● **What this exercise asks**:
[a] According to the announcement passage, by which document or documents will the Increased and Final Offer be made?
[b] Copy the announcement passage word for word, starting with "The Increased and Final Offer will" and going on through "of the Increased and Final Offer.".

● **Text passage**:
__________________________________________________
This Announcement is for information purposes only and is not
intended to and does not constitute or form part of, an offer,
invitation or the solicitation of an offer to purchase, otherwise
acquire, subscribe for, sell or otherwise dispose of any securities
or the solicitation of any vote or approval in any jurisdiction in
contravention of applicable law.
The Increased and Final Offer will be made solely by the Revised
Offer Document together with, in the case of Kape Shares in
certificated form, the Form of Acceptance, which will contain the
full terms and condition of the Increased and Final Offer,
including details of how the Increased and Final Offer may be
accepted. Kape Shareholders should carefully read the Revised Offer
Document (and, if they hold their Kape Shares in certificated form,
the Form of Acceptance) in its entirety before making a decision
with respect to the Increased and Final Offer. Each Kape
Shareholder is urged to consult its independent professional
adviser immediately regarding the tax consequences to it (or its
beneficial owners) of the Increased and Final Offer.
__________________________________________________
● **Record excerpts**:
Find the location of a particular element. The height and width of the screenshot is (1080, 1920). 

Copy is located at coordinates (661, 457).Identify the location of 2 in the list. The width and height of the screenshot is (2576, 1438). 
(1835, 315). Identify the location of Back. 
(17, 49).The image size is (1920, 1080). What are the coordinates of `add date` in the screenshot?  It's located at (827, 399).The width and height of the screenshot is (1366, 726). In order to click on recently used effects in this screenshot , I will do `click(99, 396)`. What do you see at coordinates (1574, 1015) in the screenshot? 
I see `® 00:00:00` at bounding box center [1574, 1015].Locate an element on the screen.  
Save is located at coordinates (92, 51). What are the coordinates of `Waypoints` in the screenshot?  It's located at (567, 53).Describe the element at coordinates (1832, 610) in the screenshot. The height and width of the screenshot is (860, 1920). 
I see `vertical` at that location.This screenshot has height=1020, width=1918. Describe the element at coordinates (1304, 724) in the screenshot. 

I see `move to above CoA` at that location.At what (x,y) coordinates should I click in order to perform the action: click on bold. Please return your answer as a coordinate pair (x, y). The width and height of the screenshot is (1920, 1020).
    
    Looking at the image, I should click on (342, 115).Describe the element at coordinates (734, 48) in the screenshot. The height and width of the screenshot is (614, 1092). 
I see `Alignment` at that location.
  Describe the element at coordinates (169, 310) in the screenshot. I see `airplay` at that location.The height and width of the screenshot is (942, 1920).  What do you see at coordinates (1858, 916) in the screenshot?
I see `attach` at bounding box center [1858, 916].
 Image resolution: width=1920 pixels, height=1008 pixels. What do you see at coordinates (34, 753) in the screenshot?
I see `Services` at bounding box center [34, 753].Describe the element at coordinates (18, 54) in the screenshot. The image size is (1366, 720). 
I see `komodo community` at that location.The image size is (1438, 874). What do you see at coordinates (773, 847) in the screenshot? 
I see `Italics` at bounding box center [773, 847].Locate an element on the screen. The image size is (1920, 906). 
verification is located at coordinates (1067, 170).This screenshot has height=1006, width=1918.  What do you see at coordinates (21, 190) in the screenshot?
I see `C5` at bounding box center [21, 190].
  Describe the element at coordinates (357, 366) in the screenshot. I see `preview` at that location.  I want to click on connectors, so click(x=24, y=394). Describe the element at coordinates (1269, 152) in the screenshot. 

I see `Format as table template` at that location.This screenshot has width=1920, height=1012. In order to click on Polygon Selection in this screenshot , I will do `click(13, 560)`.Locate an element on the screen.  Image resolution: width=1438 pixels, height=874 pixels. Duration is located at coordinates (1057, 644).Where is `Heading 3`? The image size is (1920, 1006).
__________________________________________________
● **Solutions by task**:
[a] It will be made solely by the Revised Offer Document, together with the Form of Acceptance for Kape Shares in certificated form.

[b]
The Increased and Final Offer will be made solely by the Revised
Offer Document together with, in the case of Kape Shares in
certificated form, the Form of Acceptance, which will contain the
full terms and condition of the Increased and Final Offer,
including details of how the Increased and Final Offer may be
accepted. Kape Shareholders should carefully read the Revised Offer
Document (and, if they hold their Kape Shares in certificated form,
the Form of Acceptance) in its entirety before making a decision
with respect to the Increased and Final Offer. Each Kape
Shareholder is urged to consult its independent professional
adviser immediately regarding the tax consequences to it (or its
beneficial owners) of the Increased and Final Offer.